桜まち 
夏真っ盛り





  ―――― 夏真っ盛り ――――




仕事帰り、本屋に寄るのが面倒でお祖母ちゃんのコンビニでファッション誌の立ち読みをしていた。

「ふむふむ。最近は、こんな物が流行っているのね」
「あれ? どうしたんですか? ファッション誌なんて見て」

丁度お客が居なくなったのを見計らい、レジにいた翔君がそばにやってきた。

「うーん。たまにはおしゃれしようかなって思って。ほら。翔君からも、せっかくネイルチップ貰ったしね」
「あれ? もしかして、彼氏ができましたか?」

「違う、違う。まだだよ」
「まだって。じゃあ、好きな人だ」

「正解」

私が人差し指を立てて言うと、とうとう菜穂子さんにも春がやってきたんですねぇ。なんてしみじみ言われてしまう。
確かに、しばらく春は来ていなかったけれどね。

「翔君こそ。
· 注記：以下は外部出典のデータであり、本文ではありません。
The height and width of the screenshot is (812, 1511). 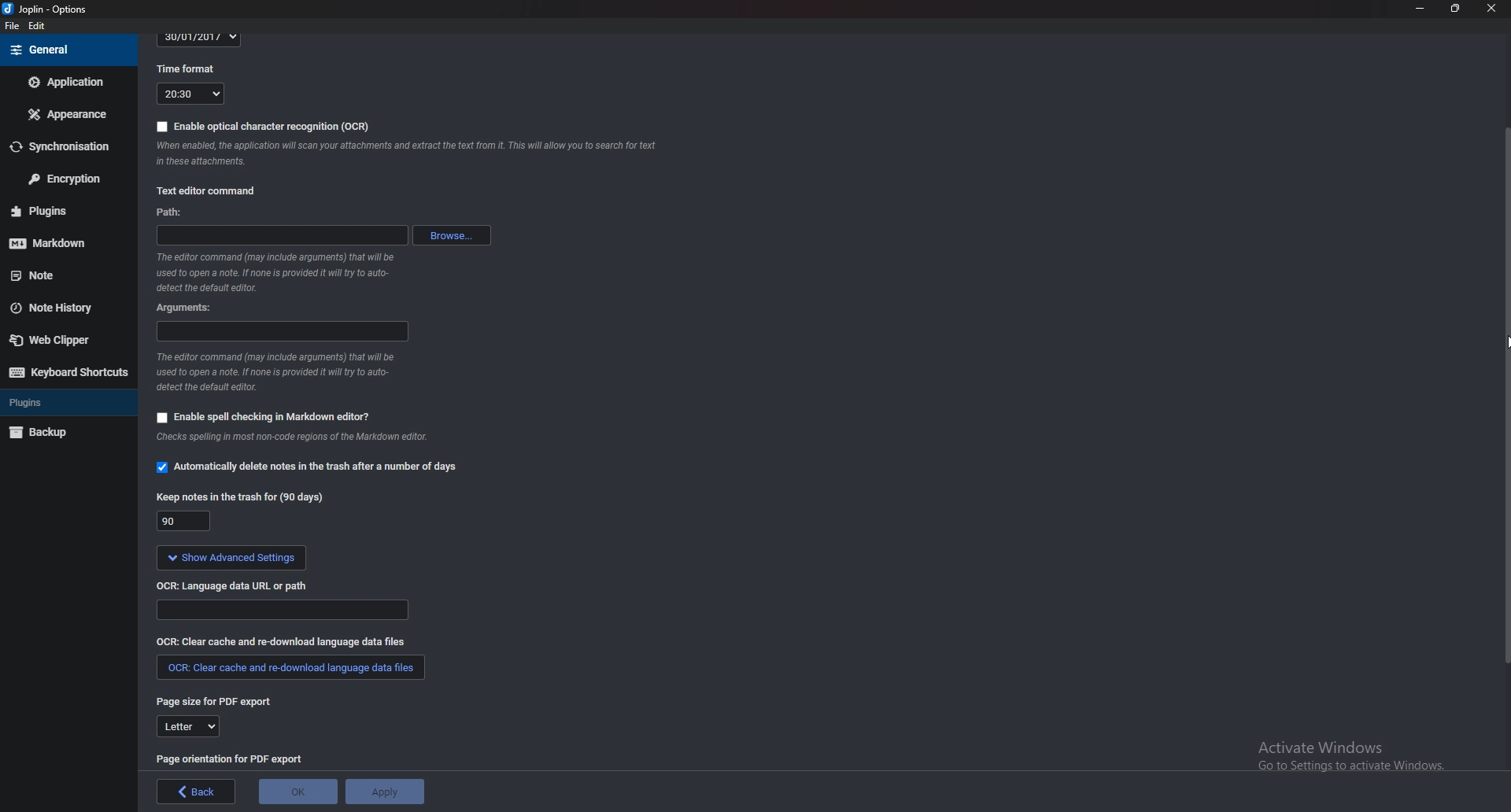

春はまだ来ないの?」
「俺ですか? 残念ながら、俺にはまだ来そうにないですよ」

がっくりと首を下げるので、よしよしと頭を撫でてあげた。

「取りあえず、美容院にでも行ってこようかな」
「髪、切るんですか? 俺、菜穂子さんのそのストレートロング、結構好きなんですけど」

「なんか、年中これでしょ。たまには、ウエーブとかレイヤーとか、どうかと思って」
「うーん。ウエーブですか。大き目の緩々パーマとかどうですか?」

「ありがと。美容院に行って、担当さんにちょっと訊いてみるね」

家に戻り、早速美容院へ予約を入れる。
パーティー前日の夜が空いていたので、すぐに予約を入れてもらった。

どんな感じに変身できるか、楽しみだなー。